EXERCISE GOAL:
According to the Citiserve text below, how many employees does the DSO have?

SELECTED EXTRACT:
···
Birmingham – Citiserve

Citiserve is a City Council direct services organisation (DSO) established to run the catering and cleaning services of the Education Service following the introduction of compulsory competitive tendering. The DSO has 3,500 employees and following the delegation of budgets to individual schools it now has four hundred and fifty catering customers and some three hundred cleaning customers, each having the power to dispense with the services of the DSO.

Setting up the learning lab

The lab emerged from a workshop held in December 1998 seeking to find more effective ways of tracking and reconsidering consultation activities and processes within the DSO after participating in the catering "Best Value" Pilot. Prior to this workshop there was a relatively informal process of business planning in place and the organisation was beginning to face what was referred to as initiative or decision overload. This was caused by work on ‘Investors in People’, the delegation of budgets to schools, the "Best Value" pilot and the organisation having to respond to clients immediate needs. For all these reasons senior managers in the DSO decided that they needed to develop a more structured approach to business planning.

"We had picked up ideas from some of the "Best Value" seminars about how we might develop better ways of doing things and decided to ask the officer from the organisation development group of the City Council, who had facilitated a consultation workshop, to work with us as a 'critical friend' and assist us in developing new ways of working".

One manager said "we felt that using someone from outside the DSO, but inside the wider City Council, would help to get issues out on the table that might not emerge if handled by one of us".

How the Learning Lab worked

A group of managers met on a fairly regular basis to explore performance indicators, bench marking and other elements of the "Best Value" process within the context of a learning lab.

The lab focused on all aspects of Citiserve’s business and involved managers of all sections but did not involve frontline catering or cleaning staff. This is partly because, as a manager observed, "we are not yet certain enough in our strategy or confident enough in our abilities to run such a process". However, the management team see staff involvement of frontline staff as the next stage but they understand that this will be restricted to some extent by the fragmented nature of the catering provision.

Barriers and problems

The service has been subjected to Compulsory Competitive Tendering for the last 10 years and the head of service commented on how this had affected morale.

"We've been putting in tenders every three years just to stay in work. I think a problem is that many staff will say we've had cuts, tenders, cuts and now subjected to "Best Value" evaluation on top, how much more can we take?"
···
Data for locating visible targets

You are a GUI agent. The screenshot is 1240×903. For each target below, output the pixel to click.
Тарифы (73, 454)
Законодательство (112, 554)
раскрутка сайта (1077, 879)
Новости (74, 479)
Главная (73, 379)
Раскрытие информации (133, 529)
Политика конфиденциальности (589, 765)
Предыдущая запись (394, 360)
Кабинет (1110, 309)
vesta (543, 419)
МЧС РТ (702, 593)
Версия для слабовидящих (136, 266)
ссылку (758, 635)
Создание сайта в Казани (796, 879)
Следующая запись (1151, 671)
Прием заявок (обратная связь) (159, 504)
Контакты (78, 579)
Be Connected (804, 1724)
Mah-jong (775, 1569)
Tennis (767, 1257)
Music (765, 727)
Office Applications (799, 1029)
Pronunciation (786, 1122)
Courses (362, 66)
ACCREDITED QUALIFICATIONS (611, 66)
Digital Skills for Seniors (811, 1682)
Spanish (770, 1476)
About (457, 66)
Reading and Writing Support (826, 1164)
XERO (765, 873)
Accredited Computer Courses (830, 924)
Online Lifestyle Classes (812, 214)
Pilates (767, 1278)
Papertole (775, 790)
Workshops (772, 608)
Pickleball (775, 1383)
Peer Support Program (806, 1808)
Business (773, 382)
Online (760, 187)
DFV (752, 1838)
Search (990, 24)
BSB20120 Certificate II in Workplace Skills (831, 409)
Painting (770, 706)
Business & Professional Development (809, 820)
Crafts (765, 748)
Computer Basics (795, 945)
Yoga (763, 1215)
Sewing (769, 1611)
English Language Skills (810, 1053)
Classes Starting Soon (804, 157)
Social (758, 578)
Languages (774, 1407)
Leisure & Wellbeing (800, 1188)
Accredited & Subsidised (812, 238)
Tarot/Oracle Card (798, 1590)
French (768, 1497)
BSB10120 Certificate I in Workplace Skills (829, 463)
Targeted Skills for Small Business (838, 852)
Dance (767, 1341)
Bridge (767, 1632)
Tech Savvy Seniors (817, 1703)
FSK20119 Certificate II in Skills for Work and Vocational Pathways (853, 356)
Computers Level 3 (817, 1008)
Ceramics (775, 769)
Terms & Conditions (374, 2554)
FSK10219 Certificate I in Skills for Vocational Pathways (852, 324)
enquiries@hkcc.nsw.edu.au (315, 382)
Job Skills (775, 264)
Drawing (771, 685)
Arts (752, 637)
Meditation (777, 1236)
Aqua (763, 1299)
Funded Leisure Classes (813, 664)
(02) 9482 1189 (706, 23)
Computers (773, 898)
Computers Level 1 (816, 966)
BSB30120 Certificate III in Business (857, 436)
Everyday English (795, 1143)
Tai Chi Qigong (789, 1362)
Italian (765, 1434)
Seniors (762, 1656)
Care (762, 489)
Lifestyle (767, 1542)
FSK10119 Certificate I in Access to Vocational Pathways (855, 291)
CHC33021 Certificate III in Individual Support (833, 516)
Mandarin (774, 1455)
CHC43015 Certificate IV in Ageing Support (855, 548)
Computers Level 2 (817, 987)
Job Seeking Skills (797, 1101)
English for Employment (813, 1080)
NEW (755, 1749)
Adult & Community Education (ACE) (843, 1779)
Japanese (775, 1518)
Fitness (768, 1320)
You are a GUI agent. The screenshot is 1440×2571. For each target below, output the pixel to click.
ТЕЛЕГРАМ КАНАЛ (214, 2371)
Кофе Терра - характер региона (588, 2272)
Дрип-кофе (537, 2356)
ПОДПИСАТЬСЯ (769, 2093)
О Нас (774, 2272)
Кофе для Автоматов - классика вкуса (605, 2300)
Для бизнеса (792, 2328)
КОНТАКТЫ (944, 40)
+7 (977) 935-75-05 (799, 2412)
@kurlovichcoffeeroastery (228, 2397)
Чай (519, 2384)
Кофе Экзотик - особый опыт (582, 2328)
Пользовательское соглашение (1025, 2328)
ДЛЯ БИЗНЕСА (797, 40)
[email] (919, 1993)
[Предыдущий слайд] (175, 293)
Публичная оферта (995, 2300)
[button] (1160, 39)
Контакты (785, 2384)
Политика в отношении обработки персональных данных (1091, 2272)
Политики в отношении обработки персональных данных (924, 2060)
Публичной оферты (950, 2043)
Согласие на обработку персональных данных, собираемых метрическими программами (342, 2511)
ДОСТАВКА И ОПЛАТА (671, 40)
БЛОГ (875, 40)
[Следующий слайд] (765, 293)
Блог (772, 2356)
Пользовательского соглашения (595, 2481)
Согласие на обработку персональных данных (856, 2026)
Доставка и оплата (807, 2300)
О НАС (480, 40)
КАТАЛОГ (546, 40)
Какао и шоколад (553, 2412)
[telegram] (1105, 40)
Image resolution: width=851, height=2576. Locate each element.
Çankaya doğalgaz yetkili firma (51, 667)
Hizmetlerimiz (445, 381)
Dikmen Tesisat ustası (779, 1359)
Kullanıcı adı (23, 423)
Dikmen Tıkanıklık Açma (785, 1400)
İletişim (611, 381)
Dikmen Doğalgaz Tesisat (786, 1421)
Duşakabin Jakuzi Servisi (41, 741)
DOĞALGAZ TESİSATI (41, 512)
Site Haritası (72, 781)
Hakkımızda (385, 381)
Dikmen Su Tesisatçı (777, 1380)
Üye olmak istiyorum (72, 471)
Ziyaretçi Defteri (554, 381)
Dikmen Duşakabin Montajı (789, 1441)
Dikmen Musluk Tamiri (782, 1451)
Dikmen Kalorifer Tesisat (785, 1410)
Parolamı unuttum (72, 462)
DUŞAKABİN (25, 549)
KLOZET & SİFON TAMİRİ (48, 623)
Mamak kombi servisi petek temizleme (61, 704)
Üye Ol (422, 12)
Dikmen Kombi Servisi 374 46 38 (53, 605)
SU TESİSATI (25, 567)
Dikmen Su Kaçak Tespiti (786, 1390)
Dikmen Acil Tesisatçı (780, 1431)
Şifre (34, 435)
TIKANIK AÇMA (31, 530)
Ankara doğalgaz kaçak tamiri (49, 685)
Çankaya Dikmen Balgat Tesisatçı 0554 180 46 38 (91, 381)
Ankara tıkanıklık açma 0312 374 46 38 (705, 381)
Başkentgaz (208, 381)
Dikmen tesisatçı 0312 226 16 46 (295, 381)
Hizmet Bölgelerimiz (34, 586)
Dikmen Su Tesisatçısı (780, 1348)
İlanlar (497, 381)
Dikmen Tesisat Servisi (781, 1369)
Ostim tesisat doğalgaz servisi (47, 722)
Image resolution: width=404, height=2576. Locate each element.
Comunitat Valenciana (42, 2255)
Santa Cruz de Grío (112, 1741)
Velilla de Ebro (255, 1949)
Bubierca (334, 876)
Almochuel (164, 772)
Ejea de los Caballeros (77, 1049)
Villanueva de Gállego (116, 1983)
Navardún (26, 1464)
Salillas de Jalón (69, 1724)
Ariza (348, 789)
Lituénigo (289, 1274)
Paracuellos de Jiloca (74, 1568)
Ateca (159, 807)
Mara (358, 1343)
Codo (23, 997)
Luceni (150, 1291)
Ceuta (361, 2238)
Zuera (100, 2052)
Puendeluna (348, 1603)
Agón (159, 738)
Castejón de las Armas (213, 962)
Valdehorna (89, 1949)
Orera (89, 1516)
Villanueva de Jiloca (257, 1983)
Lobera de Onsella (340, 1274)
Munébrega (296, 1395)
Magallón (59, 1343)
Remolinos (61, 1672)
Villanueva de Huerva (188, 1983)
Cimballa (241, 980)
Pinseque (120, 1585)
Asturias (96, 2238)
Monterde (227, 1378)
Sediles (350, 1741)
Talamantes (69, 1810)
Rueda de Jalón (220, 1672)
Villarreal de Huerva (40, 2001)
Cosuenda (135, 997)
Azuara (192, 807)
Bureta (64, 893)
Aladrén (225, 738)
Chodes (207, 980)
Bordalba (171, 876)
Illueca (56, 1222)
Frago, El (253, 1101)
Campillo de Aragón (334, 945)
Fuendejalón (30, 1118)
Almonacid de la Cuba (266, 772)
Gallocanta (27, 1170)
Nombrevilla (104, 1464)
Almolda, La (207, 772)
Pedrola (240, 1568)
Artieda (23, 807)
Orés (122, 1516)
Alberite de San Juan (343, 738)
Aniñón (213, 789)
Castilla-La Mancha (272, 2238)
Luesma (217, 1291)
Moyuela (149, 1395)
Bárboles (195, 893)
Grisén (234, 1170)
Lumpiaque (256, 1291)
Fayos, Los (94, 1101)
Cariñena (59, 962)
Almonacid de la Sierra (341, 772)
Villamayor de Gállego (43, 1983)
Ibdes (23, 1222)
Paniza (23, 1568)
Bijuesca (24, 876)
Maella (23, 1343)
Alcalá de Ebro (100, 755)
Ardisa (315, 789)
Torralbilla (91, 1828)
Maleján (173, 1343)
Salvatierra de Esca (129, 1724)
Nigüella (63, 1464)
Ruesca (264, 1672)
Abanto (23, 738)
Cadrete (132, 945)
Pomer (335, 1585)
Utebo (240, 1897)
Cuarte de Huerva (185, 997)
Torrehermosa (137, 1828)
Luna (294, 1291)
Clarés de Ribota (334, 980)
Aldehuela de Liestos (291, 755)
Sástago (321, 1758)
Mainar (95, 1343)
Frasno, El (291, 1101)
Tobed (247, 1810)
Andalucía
···
TASK SOLUTION:
3,500